Enquanto isso, na cozinha...

– Mas vocês se conheceram em um show do Roberto Carlos, é isso mesmo?

– Foi, em um navio, eu estava com duas amigas, ele com a mãe, era aniversário da mãe dele.

– Filho atencioso, dedicado, né?

– Filho único, não tem muita escolha.

Sem perceber, ela cantarolava com a bandeja na mão. Chegou a tempo de socorrer Renato, ele tinha derrubado o copo de cerveja sobre a mesa, a cerveja escorria na direção do seu pai.

– Eu não escutei, pedi pra ele repetir a pergunta. E então foi ele que não me ouviu, o aparelho dele caiu no chão, eu fui pegar, esbarrei no copo...

– Não liga não, isso seca. Acho que eu sei qual foi a pergunta, mas essa conversa pode ficar pra depois.

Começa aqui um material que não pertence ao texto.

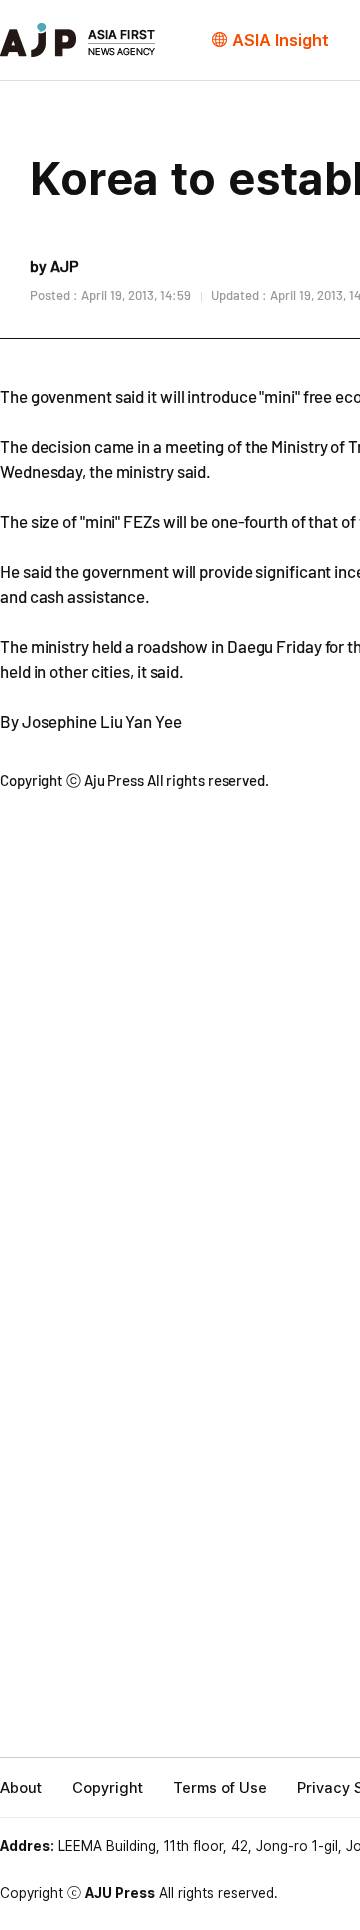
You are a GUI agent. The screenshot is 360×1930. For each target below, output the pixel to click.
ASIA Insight (280, 40)
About (21, 1788)
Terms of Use (220, 1788)
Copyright (107, 1788)
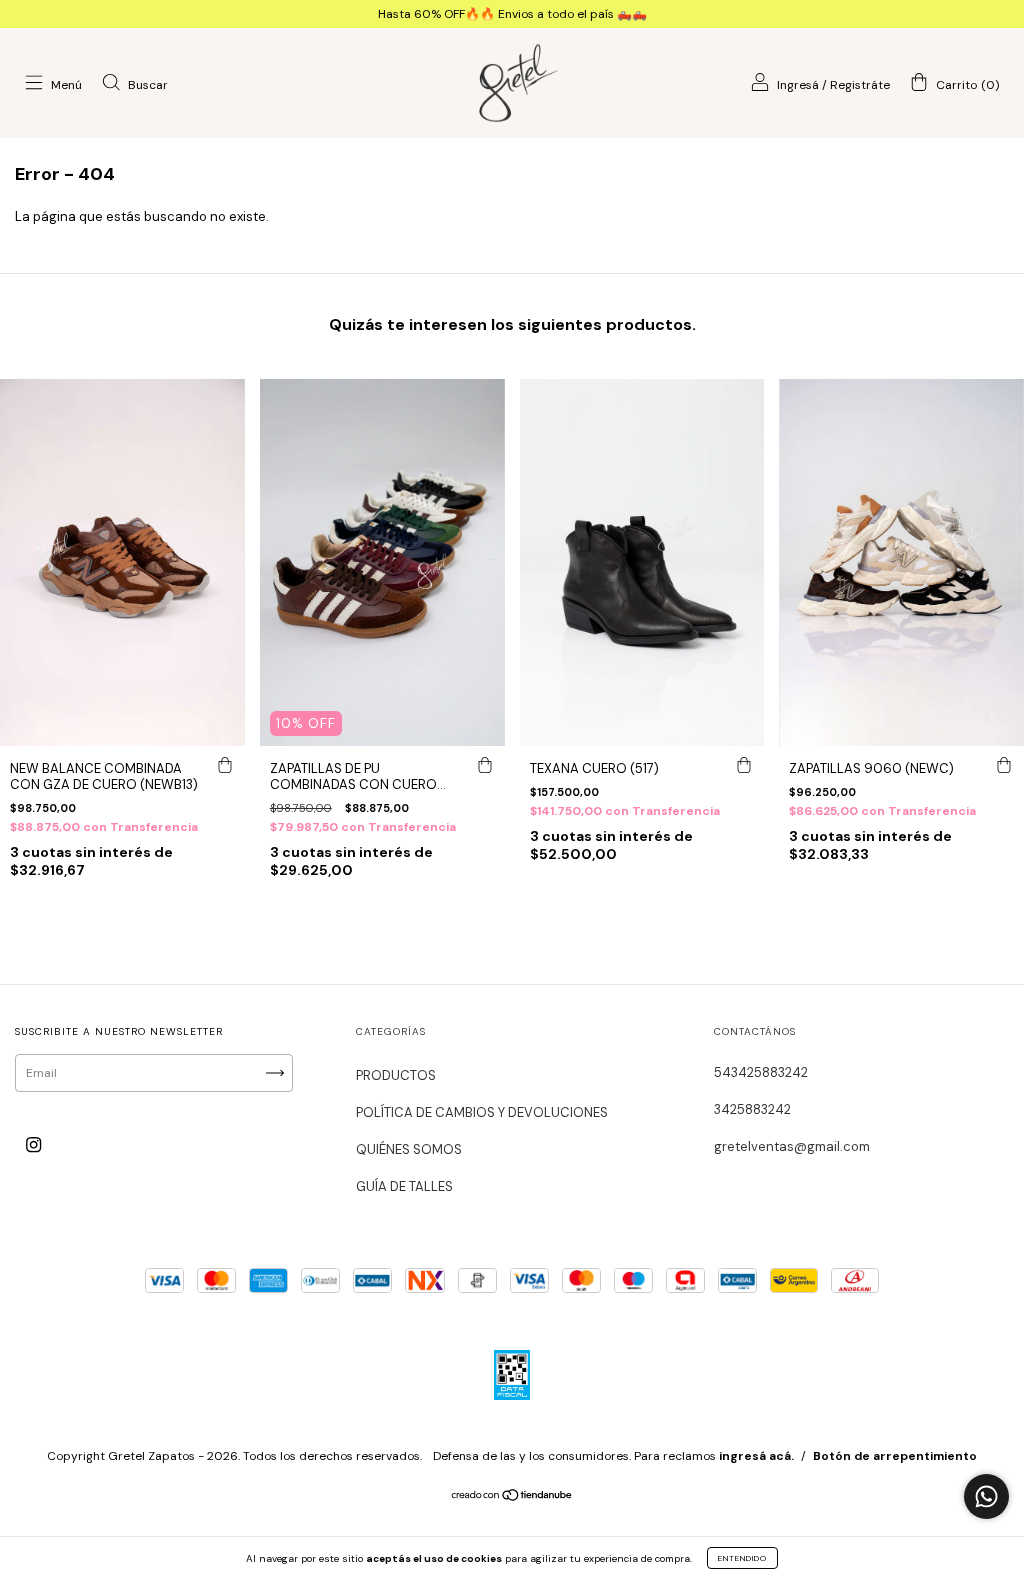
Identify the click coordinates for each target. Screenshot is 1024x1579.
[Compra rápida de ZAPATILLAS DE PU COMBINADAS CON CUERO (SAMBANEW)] (485, 766)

A conversa ficou pra outro almoço, dois meses depois. Não demorou muito, e a iniciativa foi do Renato. Tomou o café cantarolando, cantava pra dentro: Eu tenho tanto pra te falar / mas com palavras não sei dizer. Sem ensaiar muito, tirou do bolso uma caixinha. Falou primeiro com o pai de Mariana.

Seis meses depois, Mariana e Renato saíram da igreja cantarolando: Além do horizonte / existe um lugar. Ela de vestido branco, curto, ele com gravata super colorida.

E a festa durou três dias e três noites, casamento como nos contos de fada que a mãe contava pra ela enquanto costurava, no tempo da jovem guarda.